* **DATA FOR REVIEW**:
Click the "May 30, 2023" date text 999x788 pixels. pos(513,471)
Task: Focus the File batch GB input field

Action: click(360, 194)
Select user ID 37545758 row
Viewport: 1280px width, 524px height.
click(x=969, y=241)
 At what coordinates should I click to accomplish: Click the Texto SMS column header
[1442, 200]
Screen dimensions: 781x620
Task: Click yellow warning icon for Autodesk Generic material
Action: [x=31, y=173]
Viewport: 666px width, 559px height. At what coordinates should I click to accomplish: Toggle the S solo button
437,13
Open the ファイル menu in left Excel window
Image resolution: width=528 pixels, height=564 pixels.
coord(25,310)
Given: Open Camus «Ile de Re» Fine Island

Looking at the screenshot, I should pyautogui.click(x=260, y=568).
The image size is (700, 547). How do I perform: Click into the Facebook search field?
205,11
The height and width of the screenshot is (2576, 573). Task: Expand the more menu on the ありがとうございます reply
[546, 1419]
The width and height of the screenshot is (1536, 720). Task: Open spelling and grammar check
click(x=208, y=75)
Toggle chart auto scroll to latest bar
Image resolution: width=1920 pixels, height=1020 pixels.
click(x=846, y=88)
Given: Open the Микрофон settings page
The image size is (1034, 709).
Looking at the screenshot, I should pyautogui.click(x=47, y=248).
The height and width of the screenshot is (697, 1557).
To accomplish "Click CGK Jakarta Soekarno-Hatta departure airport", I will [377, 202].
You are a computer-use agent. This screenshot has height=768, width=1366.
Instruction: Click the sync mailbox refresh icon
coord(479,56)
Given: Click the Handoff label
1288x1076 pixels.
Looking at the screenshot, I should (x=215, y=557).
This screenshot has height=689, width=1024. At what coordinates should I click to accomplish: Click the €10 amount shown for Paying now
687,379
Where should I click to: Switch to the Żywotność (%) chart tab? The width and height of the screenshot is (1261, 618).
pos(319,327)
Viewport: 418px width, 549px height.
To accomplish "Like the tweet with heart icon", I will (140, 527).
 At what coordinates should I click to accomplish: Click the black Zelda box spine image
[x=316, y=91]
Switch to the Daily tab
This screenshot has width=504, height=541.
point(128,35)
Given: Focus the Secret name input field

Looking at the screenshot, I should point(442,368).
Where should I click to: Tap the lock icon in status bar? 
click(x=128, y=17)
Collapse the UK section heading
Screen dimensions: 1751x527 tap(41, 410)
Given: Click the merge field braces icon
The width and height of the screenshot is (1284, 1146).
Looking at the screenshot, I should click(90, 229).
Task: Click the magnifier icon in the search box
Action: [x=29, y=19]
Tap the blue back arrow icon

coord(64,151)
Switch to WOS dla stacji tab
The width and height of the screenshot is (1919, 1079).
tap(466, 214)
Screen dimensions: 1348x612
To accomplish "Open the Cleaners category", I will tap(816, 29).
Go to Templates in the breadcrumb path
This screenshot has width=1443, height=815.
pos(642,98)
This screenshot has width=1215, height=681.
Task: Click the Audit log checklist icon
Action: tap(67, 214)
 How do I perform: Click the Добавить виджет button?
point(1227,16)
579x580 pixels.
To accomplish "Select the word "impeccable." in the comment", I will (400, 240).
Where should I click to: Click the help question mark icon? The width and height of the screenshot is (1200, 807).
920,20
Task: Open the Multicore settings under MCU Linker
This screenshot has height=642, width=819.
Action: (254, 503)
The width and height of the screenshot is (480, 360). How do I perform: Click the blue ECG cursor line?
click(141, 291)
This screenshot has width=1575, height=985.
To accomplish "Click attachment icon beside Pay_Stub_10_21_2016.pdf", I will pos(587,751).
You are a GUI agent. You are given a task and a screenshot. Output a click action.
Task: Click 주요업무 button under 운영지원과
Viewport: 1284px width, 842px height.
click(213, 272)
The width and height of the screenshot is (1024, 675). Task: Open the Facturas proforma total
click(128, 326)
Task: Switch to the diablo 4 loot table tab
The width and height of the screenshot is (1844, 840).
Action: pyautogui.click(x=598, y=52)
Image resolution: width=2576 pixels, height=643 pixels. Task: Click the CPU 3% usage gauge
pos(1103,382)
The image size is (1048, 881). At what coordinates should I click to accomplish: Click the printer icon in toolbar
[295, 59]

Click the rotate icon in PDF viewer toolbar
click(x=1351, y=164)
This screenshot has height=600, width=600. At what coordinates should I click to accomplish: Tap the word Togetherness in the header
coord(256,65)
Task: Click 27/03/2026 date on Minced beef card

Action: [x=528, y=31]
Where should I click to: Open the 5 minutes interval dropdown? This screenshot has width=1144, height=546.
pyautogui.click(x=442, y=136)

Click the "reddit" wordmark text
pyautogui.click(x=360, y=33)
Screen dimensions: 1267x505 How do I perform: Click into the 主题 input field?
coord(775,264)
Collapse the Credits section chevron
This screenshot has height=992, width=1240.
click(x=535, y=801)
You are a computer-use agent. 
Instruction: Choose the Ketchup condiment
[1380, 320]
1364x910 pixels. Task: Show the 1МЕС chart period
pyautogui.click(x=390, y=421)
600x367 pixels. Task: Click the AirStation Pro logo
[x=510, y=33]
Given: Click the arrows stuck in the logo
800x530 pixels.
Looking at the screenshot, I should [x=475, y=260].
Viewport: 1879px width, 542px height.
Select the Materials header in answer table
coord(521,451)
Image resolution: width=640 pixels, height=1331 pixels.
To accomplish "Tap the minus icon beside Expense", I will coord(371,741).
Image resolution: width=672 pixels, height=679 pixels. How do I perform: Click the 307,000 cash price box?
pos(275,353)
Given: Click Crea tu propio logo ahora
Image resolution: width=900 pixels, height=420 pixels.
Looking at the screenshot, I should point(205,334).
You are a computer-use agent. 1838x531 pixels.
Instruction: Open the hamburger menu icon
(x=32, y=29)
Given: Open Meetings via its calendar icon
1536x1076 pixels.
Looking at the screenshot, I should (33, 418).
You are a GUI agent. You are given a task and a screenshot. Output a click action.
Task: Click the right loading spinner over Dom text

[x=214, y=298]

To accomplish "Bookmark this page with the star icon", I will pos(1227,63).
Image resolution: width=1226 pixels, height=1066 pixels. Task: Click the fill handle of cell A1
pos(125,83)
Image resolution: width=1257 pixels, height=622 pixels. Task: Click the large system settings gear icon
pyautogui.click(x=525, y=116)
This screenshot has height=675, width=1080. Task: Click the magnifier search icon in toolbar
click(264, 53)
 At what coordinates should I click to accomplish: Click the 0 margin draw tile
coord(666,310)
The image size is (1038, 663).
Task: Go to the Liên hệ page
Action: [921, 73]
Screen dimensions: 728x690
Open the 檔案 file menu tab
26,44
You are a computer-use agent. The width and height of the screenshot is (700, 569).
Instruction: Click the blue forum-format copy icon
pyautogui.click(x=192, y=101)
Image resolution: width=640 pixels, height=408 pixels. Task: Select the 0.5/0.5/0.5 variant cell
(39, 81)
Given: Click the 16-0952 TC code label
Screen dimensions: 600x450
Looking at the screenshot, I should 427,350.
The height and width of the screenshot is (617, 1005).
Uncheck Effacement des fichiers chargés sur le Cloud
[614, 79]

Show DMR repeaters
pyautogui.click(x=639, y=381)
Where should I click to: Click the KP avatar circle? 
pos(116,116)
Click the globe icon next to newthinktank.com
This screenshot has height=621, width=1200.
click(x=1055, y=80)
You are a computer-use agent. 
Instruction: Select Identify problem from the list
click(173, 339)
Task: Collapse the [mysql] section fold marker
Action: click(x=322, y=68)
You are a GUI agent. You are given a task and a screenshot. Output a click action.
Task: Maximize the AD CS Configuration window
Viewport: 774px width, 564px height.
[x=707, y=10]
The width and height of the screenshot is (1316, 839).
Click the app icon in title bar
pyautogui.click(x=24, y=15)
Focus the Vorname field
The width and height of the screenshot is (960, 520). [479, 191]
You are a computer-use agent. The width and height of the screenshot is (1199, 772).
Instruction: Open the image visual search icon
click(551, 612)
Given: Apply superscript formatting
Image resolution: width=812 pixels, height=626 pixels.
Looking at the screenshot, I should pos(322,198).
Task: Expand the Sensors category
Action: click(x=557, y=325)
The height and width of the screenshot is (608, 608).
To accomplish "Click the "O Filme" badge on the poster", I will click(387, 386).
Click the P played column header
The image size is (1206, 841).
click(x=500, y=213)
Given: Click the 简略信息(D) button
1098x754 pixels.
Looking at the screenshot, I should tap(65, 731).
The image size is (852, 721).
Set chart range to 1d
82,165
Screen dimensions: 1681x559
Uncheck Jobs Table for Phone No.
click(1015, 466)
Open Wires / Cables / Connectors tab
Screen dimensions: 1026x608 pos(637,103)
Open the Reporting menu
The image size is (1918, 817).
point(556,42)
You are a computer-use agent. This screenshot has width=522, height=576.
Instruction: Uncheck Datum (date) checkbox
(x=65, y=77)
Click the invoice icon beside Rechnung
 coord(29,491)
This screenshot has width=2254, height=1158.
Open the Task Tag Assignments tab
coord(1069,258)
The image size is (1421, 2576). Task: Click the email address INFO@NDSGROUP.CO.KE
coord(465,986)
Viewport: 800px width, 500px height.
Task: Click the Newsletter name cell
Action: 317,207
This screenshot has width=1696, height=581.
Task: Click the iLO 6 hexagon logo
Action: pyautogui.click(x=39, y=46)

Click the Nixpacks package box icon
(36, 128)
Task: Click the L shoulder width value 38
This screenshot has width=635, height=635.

* **TASK INSTRUCTIONS**: Return exactly the lines from the one containing "Click the Nixpacks package box icon" to the last line of the data, and nothing more.

* **RESULT FOR THIS TASK**:
Click the Nixpacks package box icon
(36, 128)
Task: Click the L shoulder width value 38
This screenshot has width=635, height=635.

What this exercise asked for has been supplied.